> [REQUIRED ACTION]: The reply should contain all of the data below, word for word.

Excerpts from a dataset
Start of Block

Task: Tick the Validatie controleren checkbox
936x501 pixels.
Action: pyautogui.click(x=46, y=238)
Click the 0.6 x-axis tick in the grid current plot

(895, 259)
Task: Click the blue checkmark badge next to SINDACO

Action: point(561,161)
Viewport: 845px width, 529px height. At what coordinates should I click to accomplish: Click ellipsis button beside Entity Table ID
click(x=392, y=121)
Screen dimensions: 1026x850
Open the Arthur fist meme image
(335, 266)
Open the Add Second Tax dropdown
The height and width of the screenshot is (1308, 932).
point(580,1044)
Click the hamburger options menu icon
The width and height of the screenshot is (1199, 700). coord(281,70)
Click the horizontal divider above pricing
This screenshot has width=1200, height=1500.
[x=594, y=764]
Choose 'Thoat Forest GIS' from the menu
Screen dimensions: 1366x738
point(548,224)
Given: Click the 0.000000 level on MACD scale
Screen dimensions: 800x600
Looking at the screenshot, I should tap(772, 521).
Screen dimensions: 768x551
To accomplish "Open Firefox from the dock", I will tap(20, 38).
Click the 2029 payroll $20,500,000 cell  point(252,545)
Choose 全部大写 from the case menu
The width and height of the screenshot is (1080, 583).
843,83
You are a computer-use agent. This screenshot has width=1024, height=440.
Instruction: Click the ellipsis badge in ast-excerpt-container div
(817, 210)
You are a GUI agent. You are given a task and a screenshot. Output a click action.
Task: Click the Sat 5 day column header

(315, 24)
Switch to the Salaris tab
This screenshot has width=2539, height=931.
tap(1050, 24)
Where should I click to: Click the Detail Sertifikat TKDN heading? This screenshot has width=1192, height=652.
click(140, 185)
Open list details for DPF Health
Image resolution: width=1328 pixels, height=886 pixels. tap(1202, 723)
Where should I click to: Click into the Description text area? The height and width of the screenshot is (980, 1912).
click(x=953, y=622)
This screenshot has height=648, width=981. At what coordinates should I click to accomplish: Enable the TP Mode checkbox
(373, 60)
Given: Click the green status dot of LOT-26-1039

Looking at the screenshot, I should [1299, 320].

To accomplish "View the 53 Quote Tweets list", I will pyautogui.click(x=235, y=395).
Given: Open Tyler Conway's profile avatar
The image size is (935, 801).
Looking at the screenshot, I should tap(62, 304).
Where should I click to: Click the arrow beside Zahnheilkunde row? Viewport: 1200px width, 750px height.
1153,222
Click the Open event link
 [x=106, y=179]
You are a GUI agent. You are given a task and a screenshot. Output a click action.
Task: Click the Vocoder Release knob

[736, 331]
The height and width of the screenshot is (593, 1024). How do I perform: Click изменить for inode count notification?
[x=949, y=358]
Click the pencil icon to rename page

End of Block

> [SOLUTION TO THIS PROBLEM]:
Task: Tick the Validatie controleren checkbox
936x501 pixels.
Action: pyautogui.click(x=46, y=238)
Click the 0.6 x-axis tick in the grid current plot

(895, 259)
Task: Click the blue checkmark badge next to SINDACO

Action: point(561,161)
Viewport: 845px width, 529px height. At what coordinates should I click to accomplish: Click ellipsis button beside Entity Table ID
click(x=392, y=121)
Screen dimensions: 1026x850
Open the Arthur fist meme image
(335, 266)
Open the Add Second Tax dropdown
The height and width of the screenshot is (1308, 932).
point(580,1044)
Click the hamburger options menu icon
The width and height of the screenshot is (1199, 700). coord(281,70)
Click the horizontal divider above pricing
This screenshot has width=1200, height=1500.
[x=594, y=764]
Choose 'Thoat Forest GIS' from the menu
Screen dimensions: 1366x738
point(548,224)
Given: Click the 0.000000 level on MACD scale
Screen dimensions: 800x600
Looking at the screenshot, I should tap(772, 521).
Screen dimensions: 768x551
To accomplish "Open Firefox from the dock", I will tap(20, 38).
Click the 2029 payroll $20,500,000 cell  point(252,545)
Choose 全部大写 from the case menu
The width and height of the screenshot is (1080, 583).
843,83
You are a computer-use agent. This screenshot has width=1024, height=440.
Instruction: Click the ellipsis badge in ast-excerpt-container div
(817, 210)
You are a GUI agent. You are given a task and a screenshot. Output a click action.
Task: Click the Sat 5 day column header

(315, 24)
Switch to the Salaris tab
This screenshot has width=2539, height=931.
tap(1050, 24)
Where should I click to: Click the Detail Sertifikat TKDN heading? This screenshot has width=1192, height=652.
click(140, 185)
Open list details for DPF Health
Image resolution: width=1328 pixels, height=886 pixels. tap(1202, 723)
Where should I click to: Click into the Description text area? The height and width of the screenshot is (980, 1912).
click(x=953, y=622)
This screenshot has height=648, width=981. At what coordinates should I click to accomplish: Enable the TP Mode checkbox
(373, 60)
Given: Click the green status dot of LOT-26-1039

Looking at the screenshot, I should [1299, 320].

To accomplish "View the 53 Quote Tweets list", I will pyautogui.click(x=235, y=395).
Given: Open Tyler Conway's profile avatar
The image size is (935, 801).
Looking at the screenshot, I should tap(62, 304).
Where should I click to: Click the arrow beside Zahnheilkunde row? Viewport: 1200px width, 750px height.
1153,222
Click the Open event link
 [x=106, y=179]
You are a GUI agent. You are given a task and a screenshot. Output a click action.
Task: Click the Vocoder Release knob

[736, 331]
The height and width of the screenshot is (593, 1024). How do I perform: Click изменить for inode count notification?
[x=949, y=358]
Click the pencil icon to rename page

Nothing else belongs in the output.